M. Hubert Dethurens (PDC). Pour une fois, je ne suis pas tout à fait d'accord avec mon copain John Dupraz, John Dupraz qui, entre autres, est très ami avec M. Pascal Couchepin... Je pense que, si Genève peut amener quelque chose dans ce débat, il doit le faire et très vite. Personne ne veut des OGM. Les agriculteurs n'en veulent pas, les consommateurs n'en veulent pas. Pourquoi faire des OGM ? Il y a quelques années, une hormone a été découverte, c'était la somatotropine: on piquait les vaches avec cela et elles produisaient 20% de lait en plus. Or, on ne sait plus quoi faire du lait en Suisse. Que va-t-on faire d'OGM que personne ne mangera, qu'on va produire pour devoir les éliminer ensuite par divers procédés ? Je vous encourage donc à voter cette résolution et à l'envoyer à Berne. Peut-être bien que la petite voix de Genève ne sera pas significative à Berne, mais si tous les cantons faisaient cet exercice, je pense que la Suisse pourrait prendre une position significative dans ce domaine. C'est vrai qu'en Suisse, comme l'a relevé M. Desbaillets, on est peut-être soumis aux pressions de grandes firmes comme Novartis... Eh bien, on peut dire à ces firmes-là que nous ne voulons pas d'organismes génétiquement modifiés. Une fois de plus, je vous remercie de voter cette résolution.

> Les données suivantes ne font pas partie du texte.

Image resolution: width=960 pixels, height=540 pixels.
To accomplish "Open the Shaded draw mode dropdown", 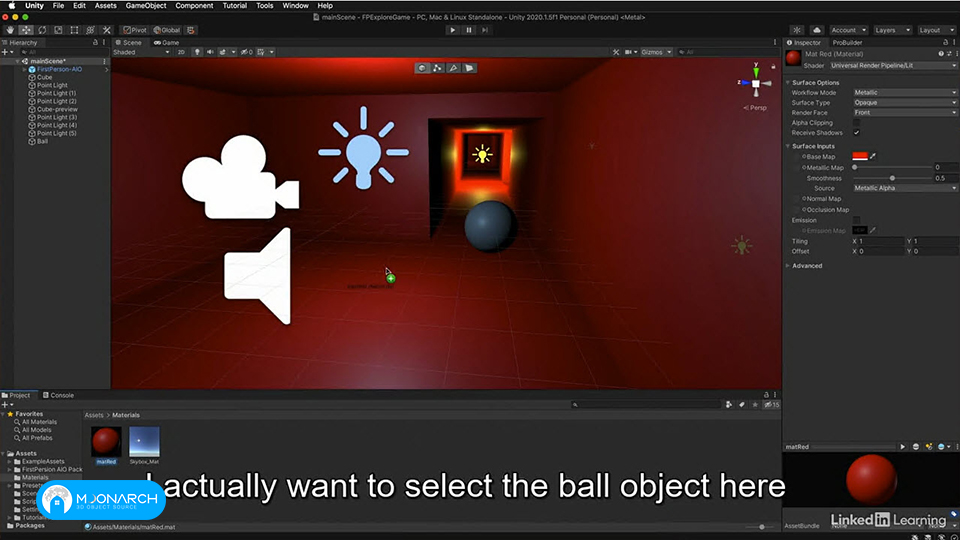I will click(x=141, y=52).
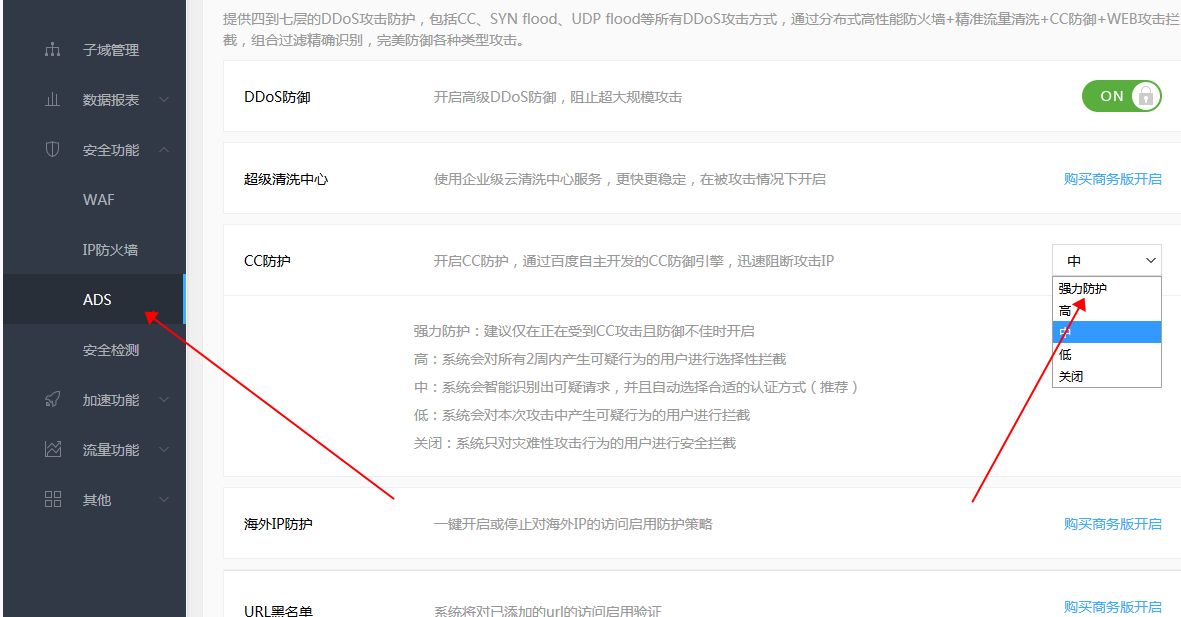Screen dimensions: 1181x617
Task: Click the 子域管理 sidebar icon
Action: (x=53, y=49)
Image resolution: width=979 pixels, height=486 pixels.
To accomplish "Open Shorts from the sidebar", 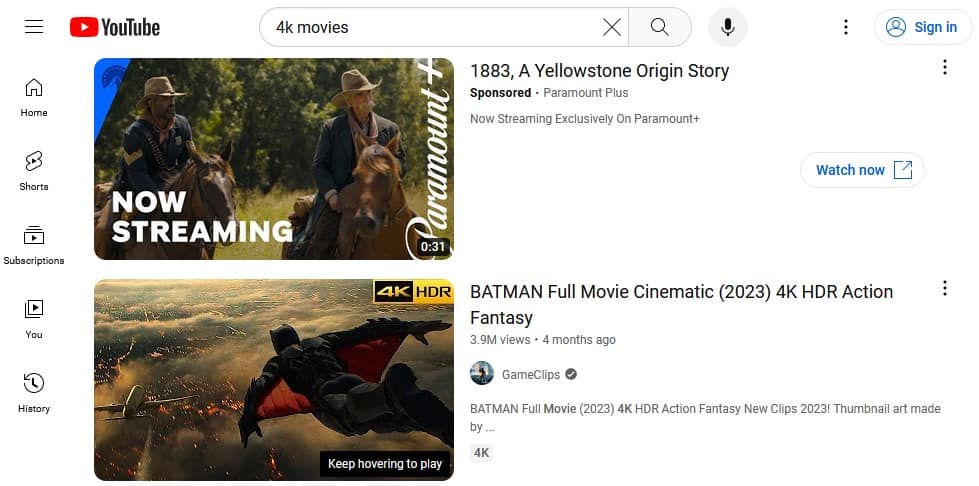I will click(34, 171).
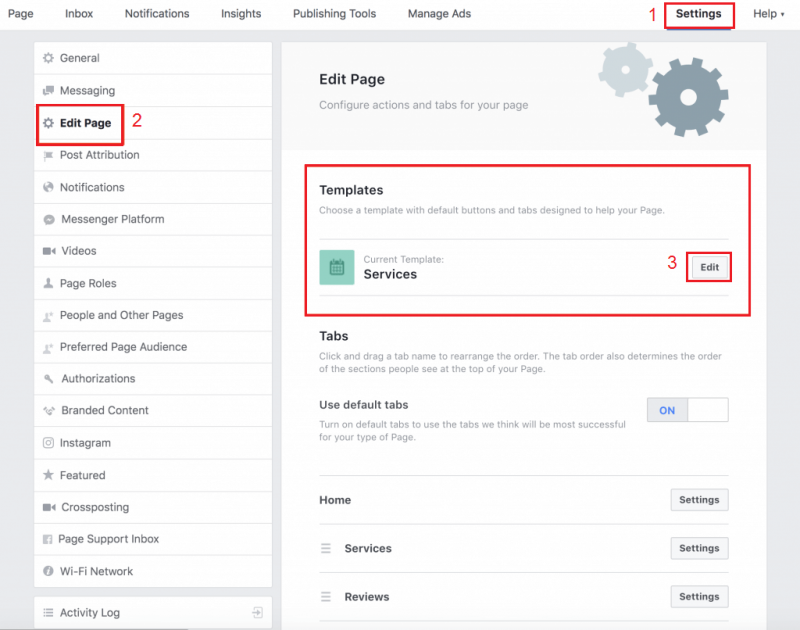The width and height of the screenshot is (800, 630).
Task: Open the Help dropdown menu
Action: [768, 14]
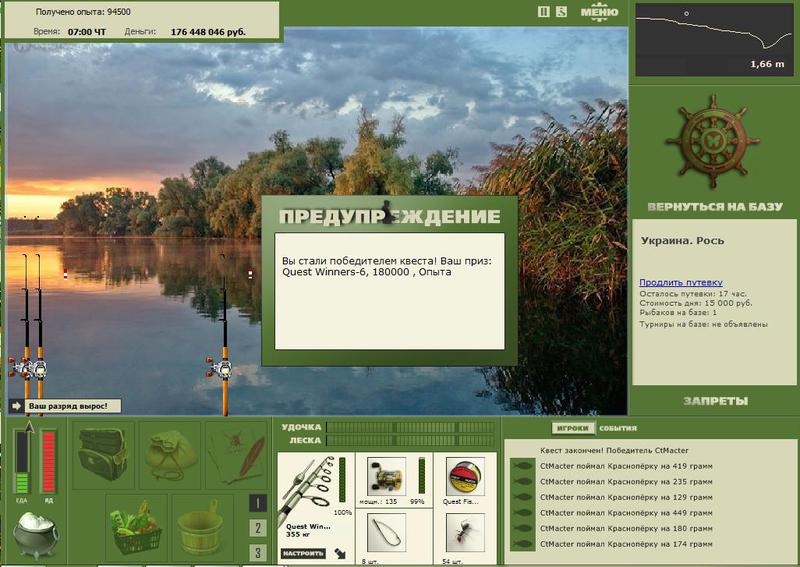
Task: Open the food basket with vegetables
Action: [x=136, y=528]
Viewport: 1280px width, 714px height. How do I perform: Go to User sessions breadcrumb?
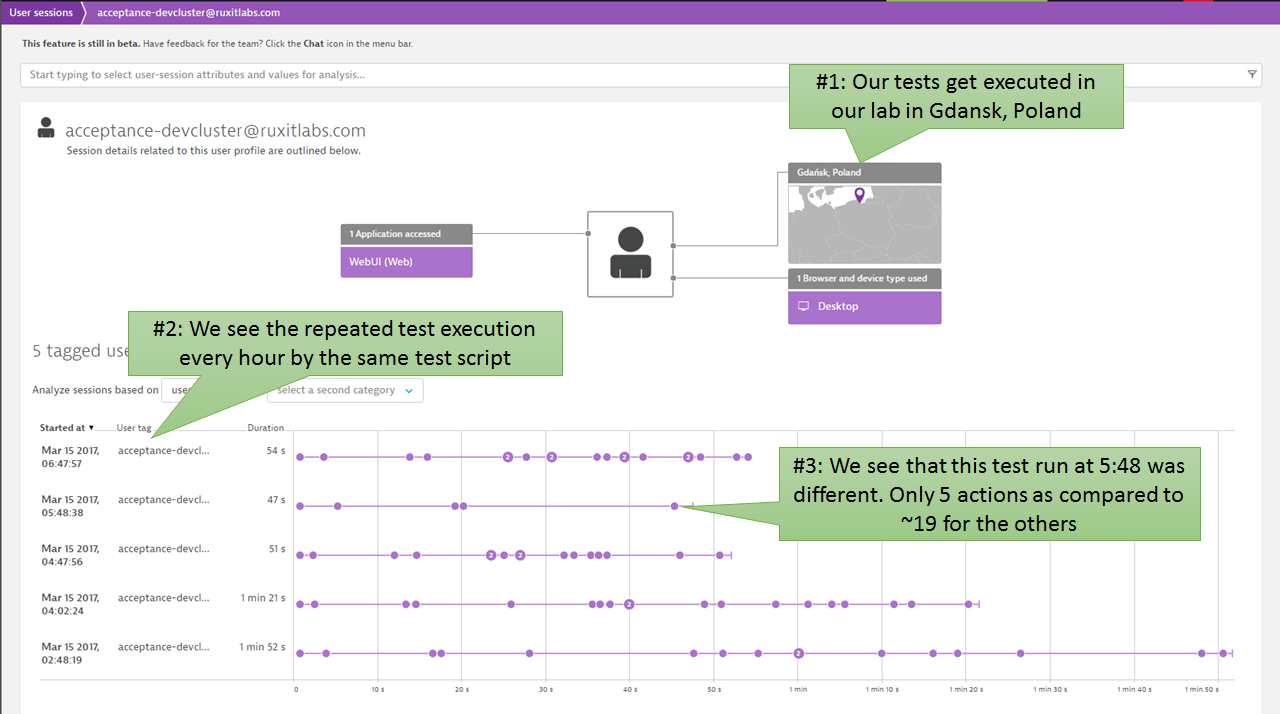(41, 13)
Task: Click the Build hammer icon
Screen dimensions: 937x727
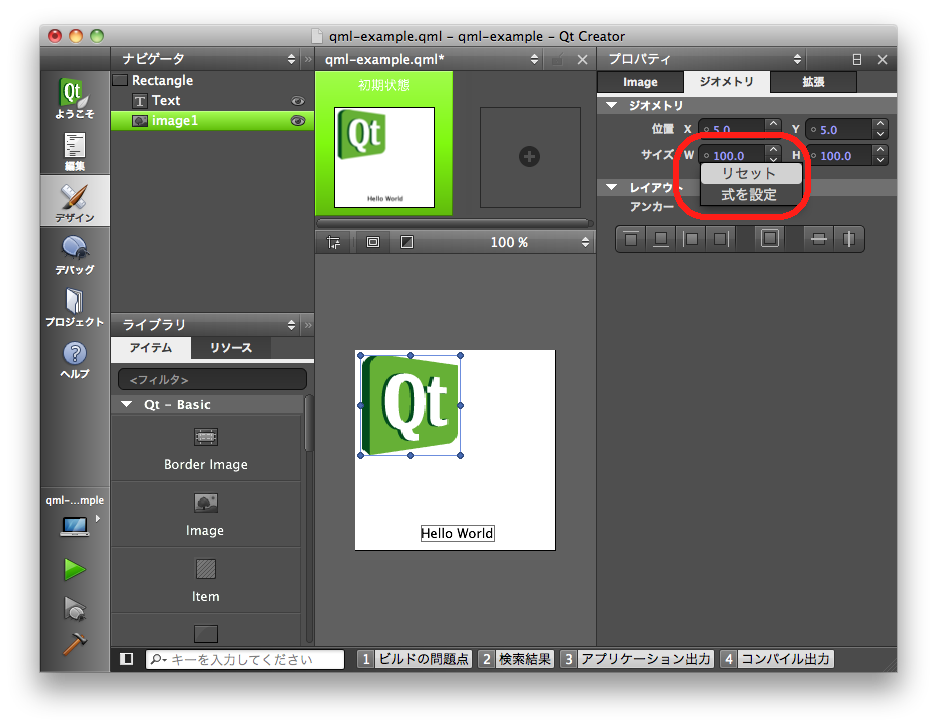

Mise aux voix, la résolution 463 est adoptée. Elle est renvoyée au Conseil d'Etat.
Débat
Mme Loly Bolay (S). Comme on l'a dit tout à l'heure, j'aimerais que l'on vote cette résolution sans débat. Je demande tout simplement qu'elle soit envoyée au Comité du Prix Nobel. Je vous remercie, Monsieur le président.
Mise aux voix, la résolution 464 est adoptée.
Le Grand Conseil prend acte du rapport RD 440-A.
Mise aux voix, la résolution 460 est adoptée. Elle est renvoyée au Conseil d'Etat.
Le président. Mesdames et Messieurs, nous avons une grande journée demain. Je vous donne rendez-vous demain matin à 9 h 30 à l'ONU pour la rencontre avec les internationaux. Pour ceux qui ne seront pas à l'ONU, je vous donne rendez-vous pour notre match de football à 18 h à Veyrier-Village. Pour ceux qui hésiteraient encore à venir, la commune de Veyrier offre l'apéritif à l'ONU et au match de football... Je vous souhaite une bonne soirée.